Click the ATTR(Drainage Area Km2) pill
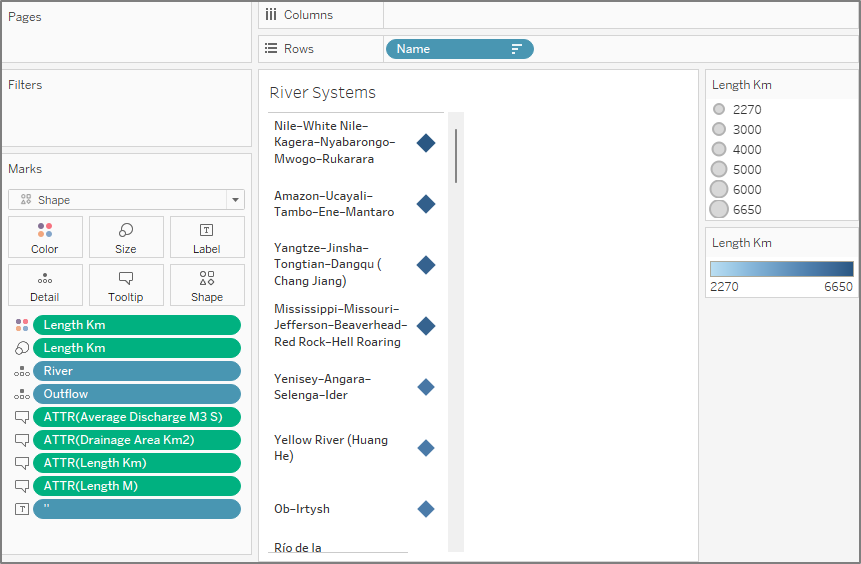 [137, 440]
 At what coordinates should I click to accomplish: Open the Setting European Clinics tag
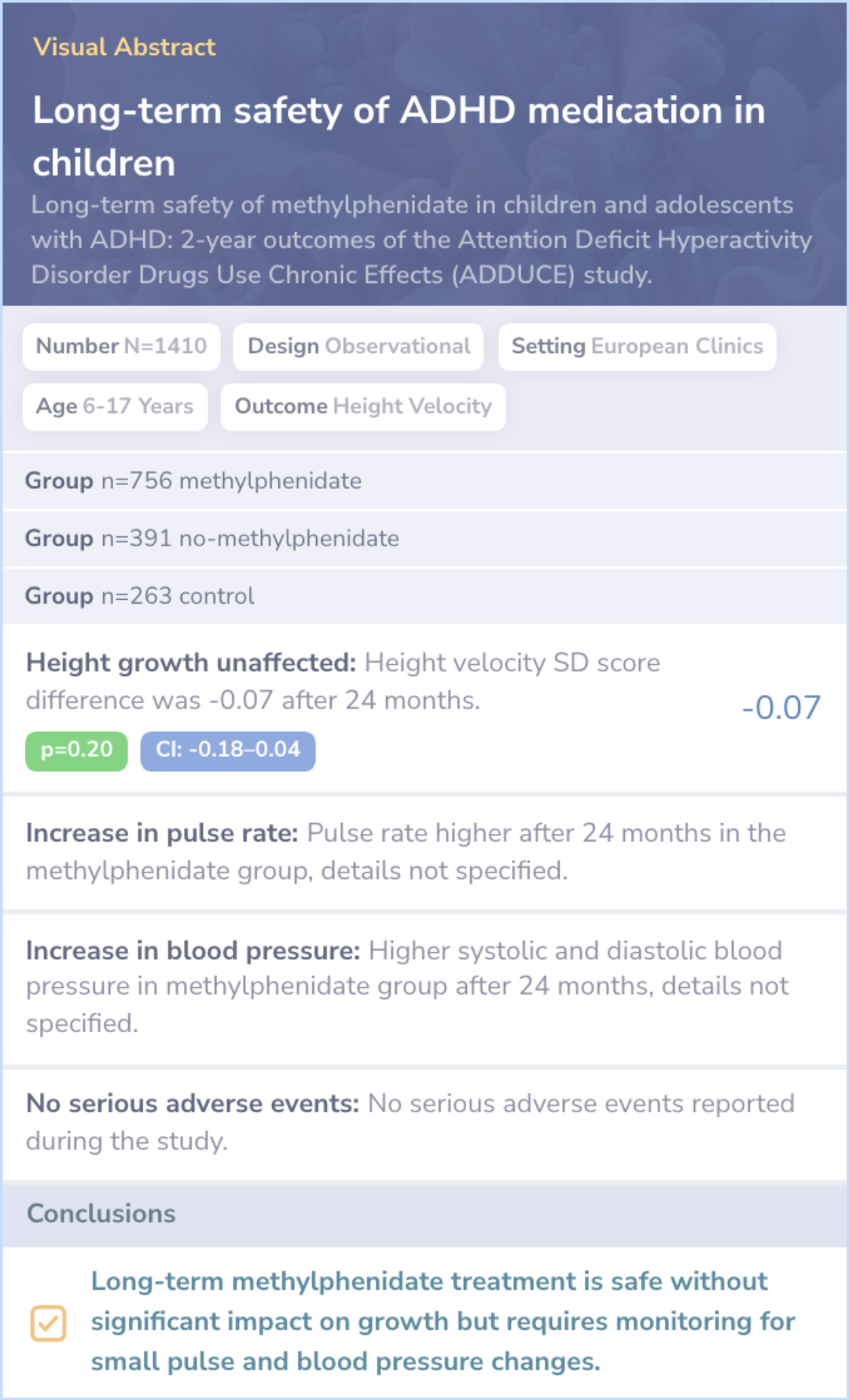click(x=638, y=347)

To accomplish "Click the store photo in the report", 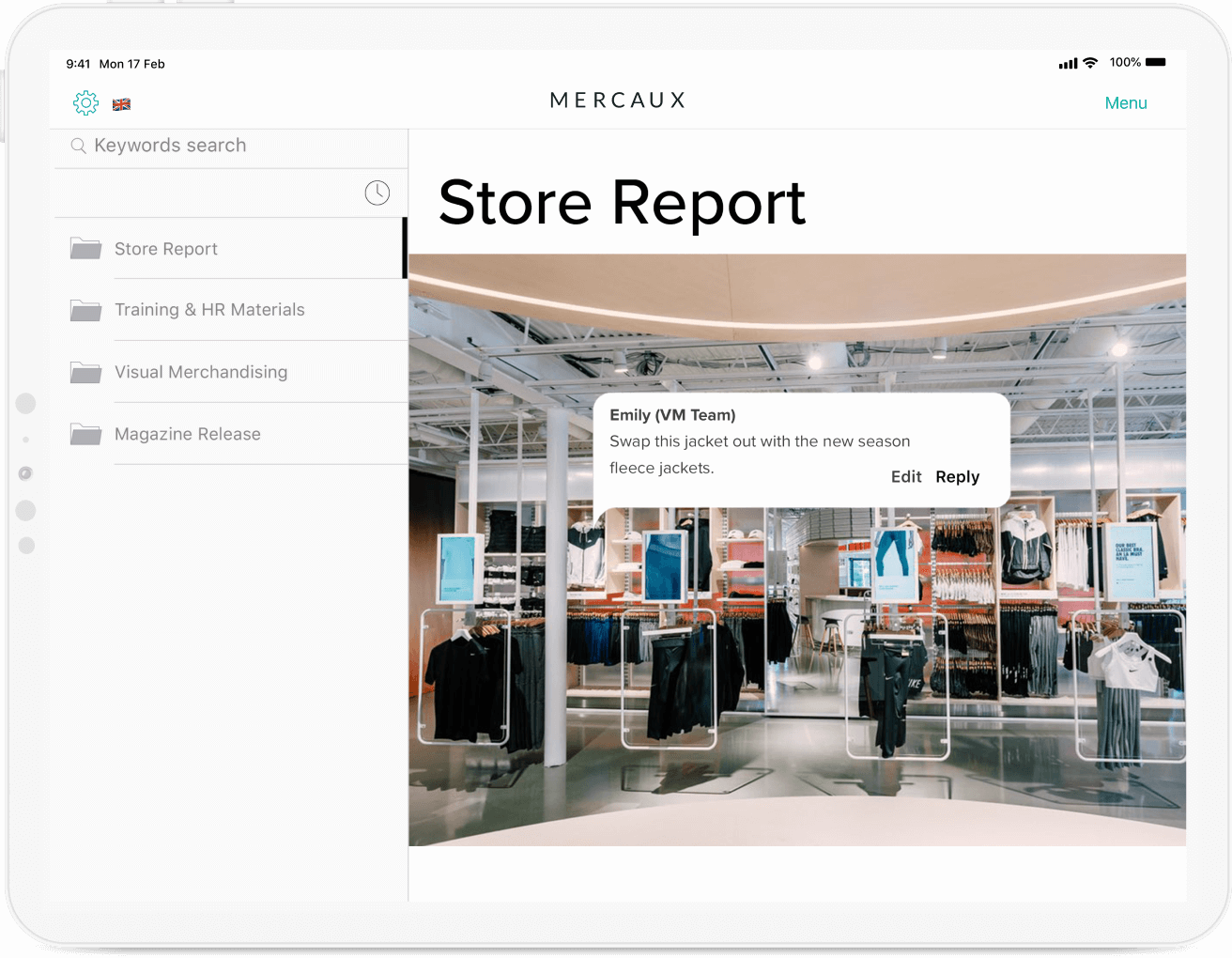I will [x=796, y=676].
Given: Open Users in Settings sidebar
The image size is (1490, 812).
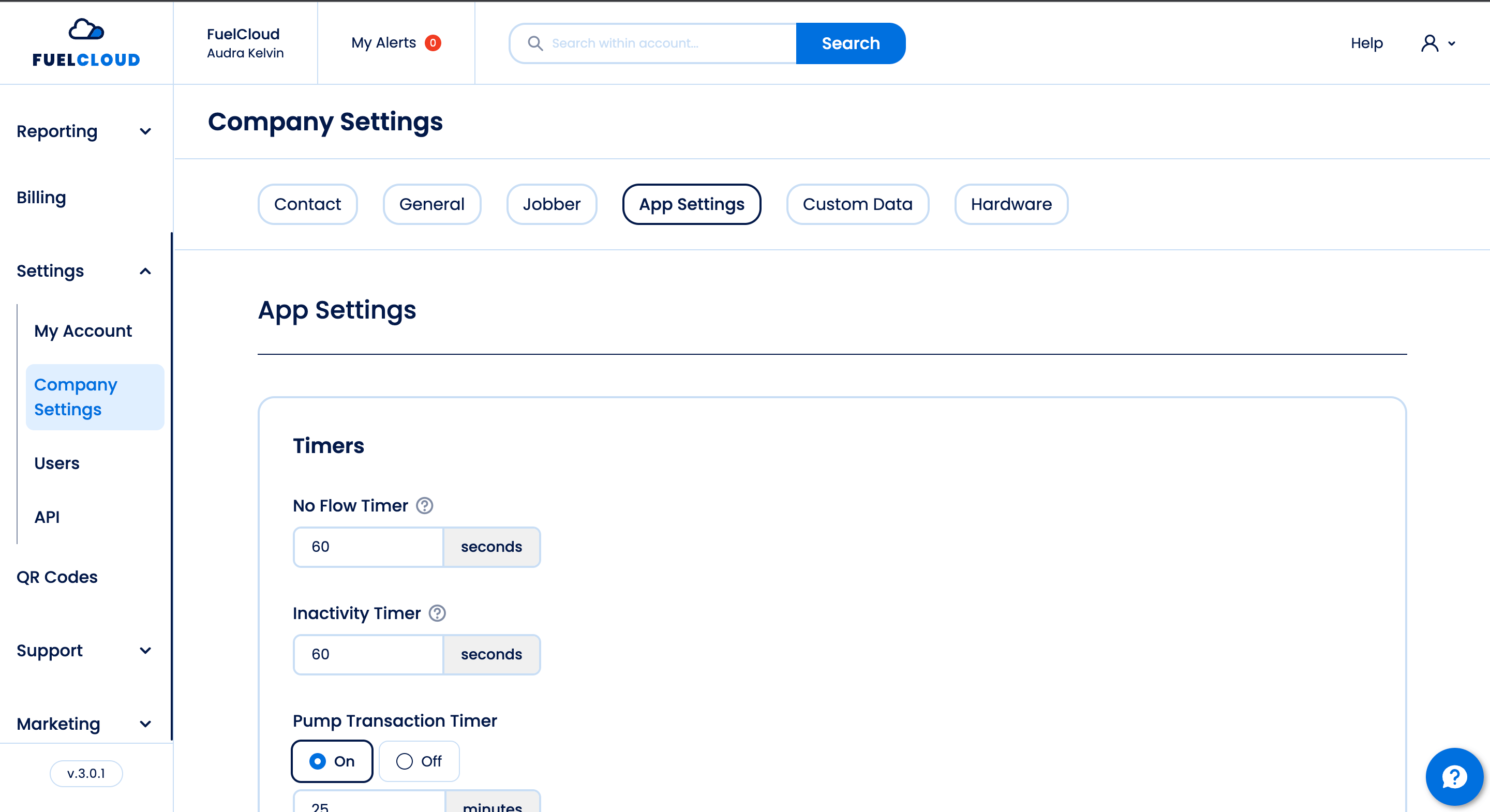Looking at the screenshot, I should tap(57, 463).
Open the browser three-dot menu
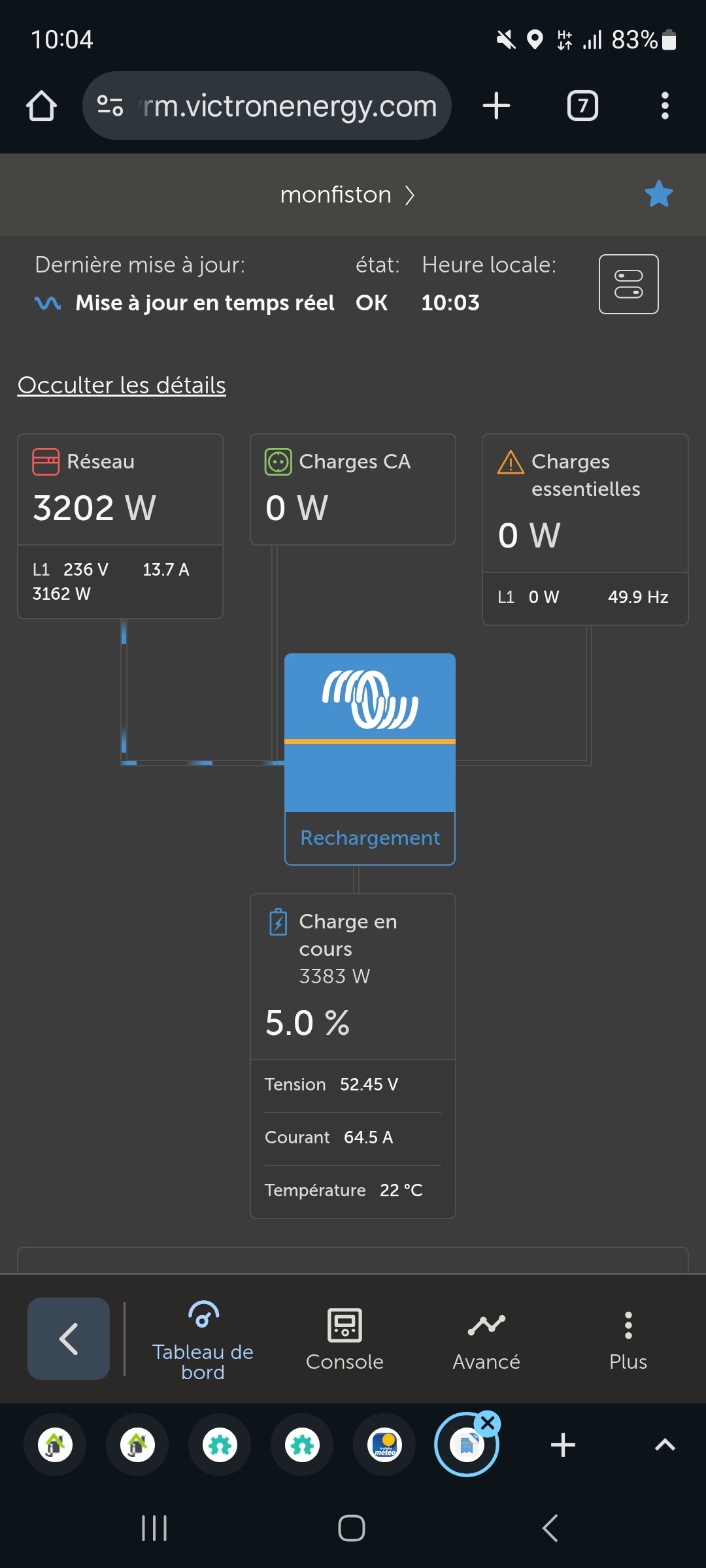 [665, 106]
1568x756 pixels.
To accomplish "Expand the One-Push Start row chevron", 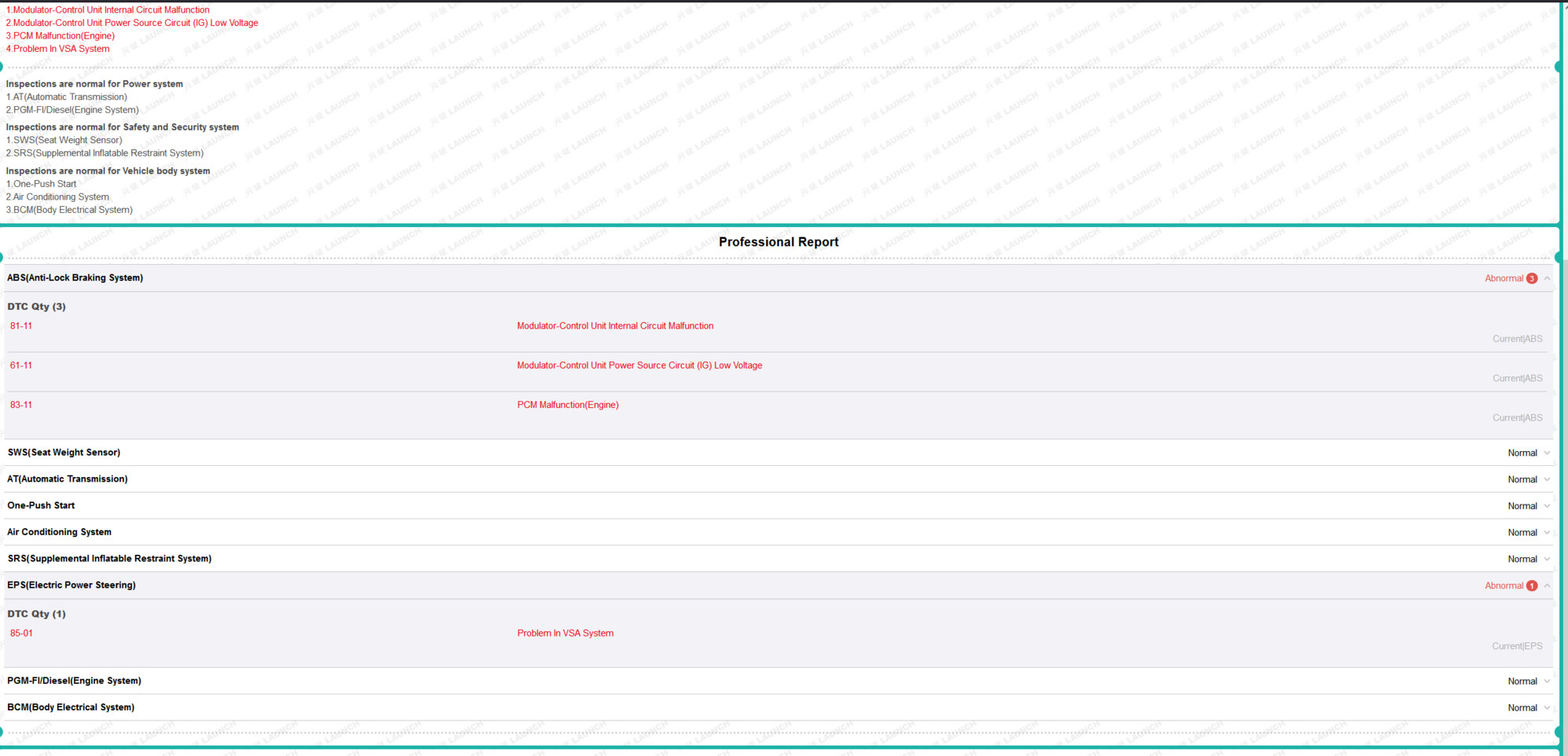I will click(x=1547, y=506).
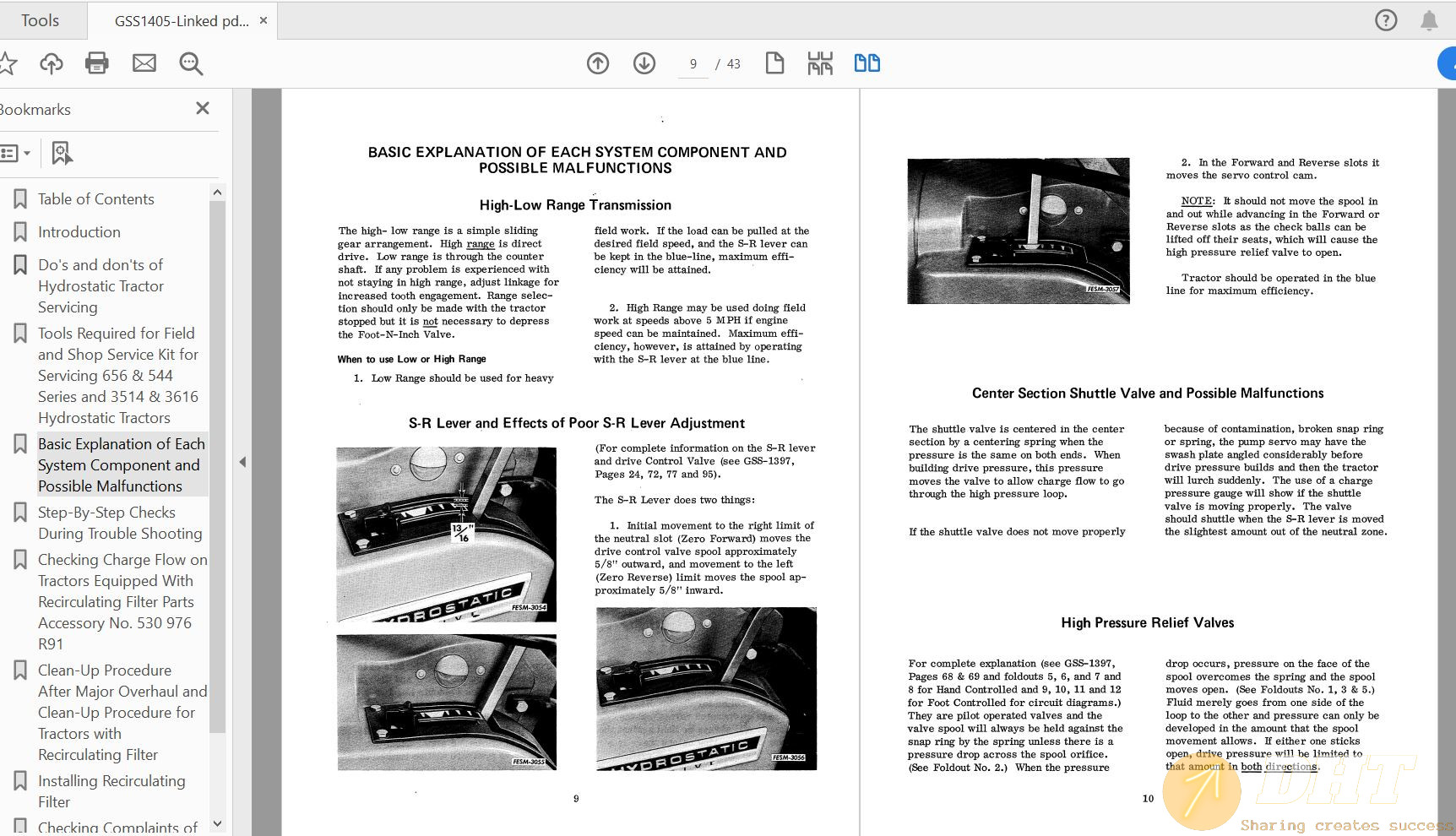Add document to favorites via star icon

tap(10, 62)
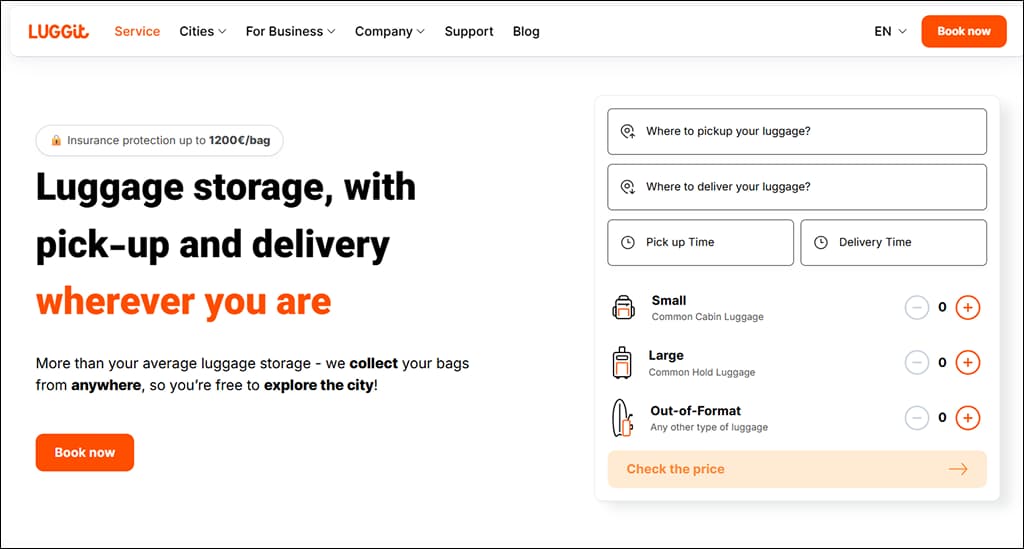Image resolution: width=1024 pixels, height=549 pixels.
Task: Open the EN language selector
Action: coord(890,31)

....

# [Your goal]
How many lines of the entries contain the string "Open", matching case exactly? Reply with the number alone.

# [Output for this task]
4